If we want to estimate the total effect of a variable in a situation where there are mediators through which it transmits indirect effects, these causal pathways must remain open, which is to say that no adjustment should take place. For discourse status, for instance, we must not adjust for any variables, since all of them (may) operate as mediators and therefore contribute to its overall causal association with the outcome.
These quantities are addressed by different model specifications. The marginal associations are straightforward to obtain:
- Marginal association
NP ~ given(Discourse status)NP ~ pronoun(Pronominality)NP ~ definite(Definiteness)NP ~ length(Length)
According to Figure 1, the following model specifications estimate the total causal association of each predictor with the outcome.
- Total causal effect
NP ~ given(Discourse status)NP ~ given + pronoun(Pronominality)NP ~ given + definite(Definiteness)NP ~ given + pronoun + length(Length)

Things to do
1 > Revise the passage on causal effects, everything from "These quantities are" down to "pronoun + length(Length)", changing "model specifications" to "model formulas".
2 > Copy out each line of the entries that contains the word "header".
The passage on causal effects and the entries below it are unrelated.

Recorded data
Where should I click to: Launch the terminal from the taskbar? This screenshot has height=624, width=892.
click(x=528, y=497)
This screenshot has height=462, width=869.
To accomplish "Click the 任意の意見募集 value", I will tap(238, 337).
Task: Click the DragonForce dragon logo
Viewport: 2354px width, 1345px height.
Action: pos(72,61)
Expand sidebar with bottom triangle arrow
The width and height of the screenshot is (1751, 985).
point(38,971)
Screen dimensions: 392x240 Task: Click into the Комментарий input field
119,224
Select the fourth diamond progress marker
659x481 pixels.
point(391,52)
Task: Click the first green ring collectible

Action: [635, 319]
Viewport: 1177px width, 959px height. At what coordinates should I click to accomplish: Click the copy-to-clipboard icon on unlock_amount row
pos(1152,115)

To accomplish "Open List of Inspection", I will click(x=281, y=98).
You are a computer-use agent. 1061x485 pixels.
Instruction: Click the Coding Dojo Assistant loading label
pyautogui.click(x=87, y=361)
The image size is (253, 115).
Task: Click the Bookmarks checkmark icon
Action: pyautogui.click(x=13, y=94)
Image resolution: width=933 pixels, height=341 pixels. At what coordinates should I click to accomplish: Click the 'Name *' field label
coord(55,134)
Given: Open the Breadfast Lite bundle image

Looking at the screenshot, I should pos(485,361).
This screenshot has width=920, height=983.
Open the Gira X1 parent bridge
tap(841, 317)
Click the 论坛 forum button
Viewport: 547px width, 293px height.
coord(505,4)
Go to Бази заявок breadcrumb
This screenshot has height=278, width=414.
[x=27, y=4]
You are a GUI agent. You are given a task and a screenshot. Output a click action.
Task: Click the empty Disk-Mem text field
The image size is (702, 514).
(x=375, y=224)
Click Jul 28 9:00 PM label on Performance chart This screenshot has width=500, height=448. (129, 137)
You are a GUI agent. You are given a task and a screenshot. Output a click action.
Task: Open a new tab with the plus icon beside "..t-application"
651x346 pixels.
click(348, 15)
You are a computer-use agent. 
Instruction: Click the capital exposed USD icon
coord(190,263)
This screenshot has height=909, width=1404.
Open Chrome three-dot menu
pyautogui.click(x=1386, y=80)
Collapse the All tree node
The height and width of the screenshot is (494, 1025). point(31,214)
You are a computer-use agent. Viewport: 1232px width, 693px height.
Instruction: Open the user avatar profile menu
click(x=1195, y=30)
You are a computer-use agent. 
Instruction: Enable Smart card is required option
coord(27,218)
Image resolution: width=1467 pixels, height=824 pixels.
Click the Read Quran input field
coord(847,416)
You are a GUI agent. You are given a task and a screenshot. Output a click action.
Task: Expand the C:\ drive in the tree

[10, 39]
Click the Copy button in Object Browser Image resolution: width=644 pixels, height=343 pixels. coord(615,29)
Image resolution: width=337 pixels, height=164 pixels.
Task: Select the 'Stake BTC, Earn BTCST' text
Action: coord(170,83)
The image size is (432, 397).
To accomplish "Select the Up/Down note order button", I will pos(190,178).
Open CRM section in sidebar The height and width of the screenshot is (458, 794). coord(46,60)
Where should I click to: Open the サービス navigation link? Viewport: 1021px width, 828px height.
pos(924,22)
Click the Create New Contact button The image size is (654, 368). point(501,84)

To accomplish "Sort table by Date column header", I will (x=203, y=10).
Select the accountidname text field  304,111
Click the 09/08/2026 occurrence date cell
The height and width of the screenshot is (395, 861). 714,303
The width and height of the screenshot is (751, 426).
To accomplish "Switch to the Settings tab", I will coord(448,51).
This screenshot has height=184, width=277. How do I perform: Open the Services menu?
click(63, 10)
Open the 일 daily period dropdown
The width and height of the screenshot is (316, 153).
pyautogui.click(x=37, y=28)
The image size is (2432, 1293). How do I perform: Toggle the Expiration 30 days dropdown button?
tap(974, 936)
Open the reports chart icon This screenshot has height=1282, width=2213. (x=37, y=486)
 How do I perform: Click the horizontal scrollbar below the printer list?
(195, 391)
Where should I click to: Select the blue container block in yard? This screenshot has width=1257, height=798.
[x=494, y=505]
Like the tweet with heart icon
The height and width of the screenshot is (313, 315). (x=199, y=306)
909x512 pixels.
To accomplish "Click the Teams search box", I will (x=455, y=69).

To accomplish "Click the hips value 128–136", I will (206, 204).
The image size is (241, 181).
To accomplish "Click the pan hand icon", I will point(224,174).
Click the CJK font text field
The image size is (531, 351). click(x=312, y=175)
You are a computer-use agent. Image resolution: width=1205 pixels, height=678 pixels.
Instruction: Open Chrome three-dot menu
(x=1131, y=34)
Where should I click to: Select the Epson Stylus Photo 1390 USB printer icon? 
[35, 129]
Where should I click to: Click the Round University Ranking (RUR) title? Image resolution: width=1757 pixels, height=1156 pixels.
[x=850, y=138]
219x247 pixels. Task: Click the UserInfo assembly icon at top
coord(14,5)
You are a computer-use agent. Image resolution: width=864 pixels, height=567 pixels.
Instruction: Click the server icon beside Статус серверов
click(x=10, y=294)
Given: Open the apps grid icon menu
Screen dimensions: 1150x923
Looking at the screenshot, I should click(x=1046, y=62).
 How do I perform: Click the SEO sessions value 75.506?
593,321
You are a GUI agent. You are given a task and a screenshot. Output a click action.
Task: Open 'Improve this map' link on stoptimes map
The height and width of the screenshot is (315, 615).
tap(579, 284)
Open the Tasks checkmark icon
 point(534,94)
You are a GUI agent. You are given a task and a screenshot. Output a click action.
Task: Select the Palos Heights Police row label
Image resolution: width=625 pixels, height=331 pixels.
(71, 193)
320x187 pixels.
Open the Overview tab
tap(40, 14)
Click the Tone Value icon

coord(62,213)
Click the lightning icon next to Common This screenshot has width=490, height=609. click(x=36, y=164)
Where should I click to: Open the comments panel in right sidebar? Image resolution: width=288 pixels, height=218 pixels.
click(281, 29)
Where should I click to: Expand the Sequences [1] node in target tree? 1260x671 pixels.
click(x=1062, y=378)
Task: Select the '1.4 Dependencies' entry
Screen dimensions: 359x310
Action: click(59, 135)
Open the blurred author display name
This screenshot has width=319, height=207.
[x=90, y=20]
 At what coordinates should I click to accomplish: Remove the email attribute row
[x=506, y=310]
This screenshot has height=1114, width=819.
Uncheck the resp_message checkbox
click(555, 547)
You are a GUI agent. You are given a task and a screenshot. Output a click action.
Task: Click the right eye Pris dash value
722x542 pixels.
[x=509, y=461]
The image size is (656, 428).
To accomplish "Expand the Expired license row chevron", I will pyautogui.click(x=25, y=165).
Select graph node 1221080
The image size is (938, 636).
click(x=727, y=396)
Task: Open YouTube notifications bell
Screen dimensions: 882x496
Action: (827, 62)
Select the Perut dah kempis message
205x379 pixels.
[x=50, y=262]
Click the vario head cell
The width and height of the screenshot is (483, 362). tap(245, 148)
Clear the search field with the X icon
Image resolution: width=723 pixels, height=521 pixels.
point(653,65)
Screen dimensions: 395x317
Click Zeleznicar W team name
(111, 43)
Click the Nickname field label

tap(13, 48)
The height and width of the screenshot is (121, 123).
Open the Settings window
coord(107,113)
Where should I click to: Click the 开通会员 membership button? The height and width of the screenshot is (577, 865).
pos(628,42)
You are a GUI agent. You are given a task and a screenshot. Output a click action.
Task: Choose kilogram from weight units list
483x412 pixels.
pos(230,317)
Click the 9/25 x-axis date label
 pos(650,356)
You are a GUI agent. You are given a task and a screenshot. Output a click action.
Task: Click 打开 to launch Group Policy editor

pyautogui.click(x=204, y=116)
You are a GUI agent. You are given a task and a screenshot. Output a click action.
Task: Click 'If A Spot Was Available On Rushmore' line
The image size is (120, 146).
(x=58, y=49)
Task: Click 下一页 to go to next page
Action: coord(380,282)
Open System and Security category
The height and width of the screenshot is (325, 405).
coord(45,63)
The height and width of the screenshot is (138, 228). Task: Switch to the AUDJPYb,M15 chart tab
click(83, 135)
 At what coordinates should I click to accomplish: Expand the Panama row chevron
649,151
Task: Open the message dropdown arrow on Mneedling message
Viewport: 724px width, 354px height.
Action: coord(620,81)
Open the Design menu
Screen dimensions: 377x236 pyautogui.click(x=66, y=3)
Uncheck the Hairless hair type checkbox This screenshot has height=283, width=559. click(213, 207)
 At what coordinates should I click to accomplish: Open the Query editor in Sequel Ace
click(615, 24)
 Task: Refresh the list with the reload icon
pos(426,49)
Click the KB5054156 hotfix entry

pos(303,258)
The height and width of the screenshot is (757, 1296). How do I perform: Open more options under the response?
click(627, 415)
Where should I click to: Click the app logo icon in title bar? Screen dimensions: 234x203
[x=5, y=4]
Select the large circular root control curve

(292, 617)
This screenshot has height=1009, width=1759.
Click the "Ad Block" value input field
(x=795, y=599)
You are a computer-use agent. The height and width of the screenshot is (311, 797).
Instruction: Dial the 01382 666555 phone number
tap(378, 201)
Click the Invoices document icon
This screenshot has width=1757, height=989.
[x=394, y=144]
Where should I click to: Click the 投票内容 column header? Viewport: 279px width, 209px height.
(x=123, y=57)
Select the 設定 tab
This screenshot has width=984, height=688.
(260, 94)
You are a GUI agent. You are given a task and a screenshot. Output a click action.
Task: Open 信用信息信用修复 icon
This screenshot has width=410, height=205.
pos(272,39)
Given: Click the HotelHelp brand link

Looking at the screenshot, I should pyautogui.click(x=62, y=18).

Responses
1 >
These quantities are addressed by different model formulas. The marginal associations are straightforward to obtain:
- Marginal association
NP ~ given(Discourse status)NP ~ pronoun(Pronominality)NP ~ definite(Definiteness)NP ~ length(Length)
According to Figure 1, the following model formulas estimate the total causal association of each predictor with the outcome.
- Total causal effect
NP ~ given(Discourse status)NP ~ given + pronoun(Pronominality)NP ~ given + definite(Definiteness)NP ~ given + pronoun + length(Length)

2 >
To accomplish "Sort table by Date column header", I will (x=203, y=10).
Where should I click to: Click the 投票内容 column header? Viewport: 279px width, 209px height.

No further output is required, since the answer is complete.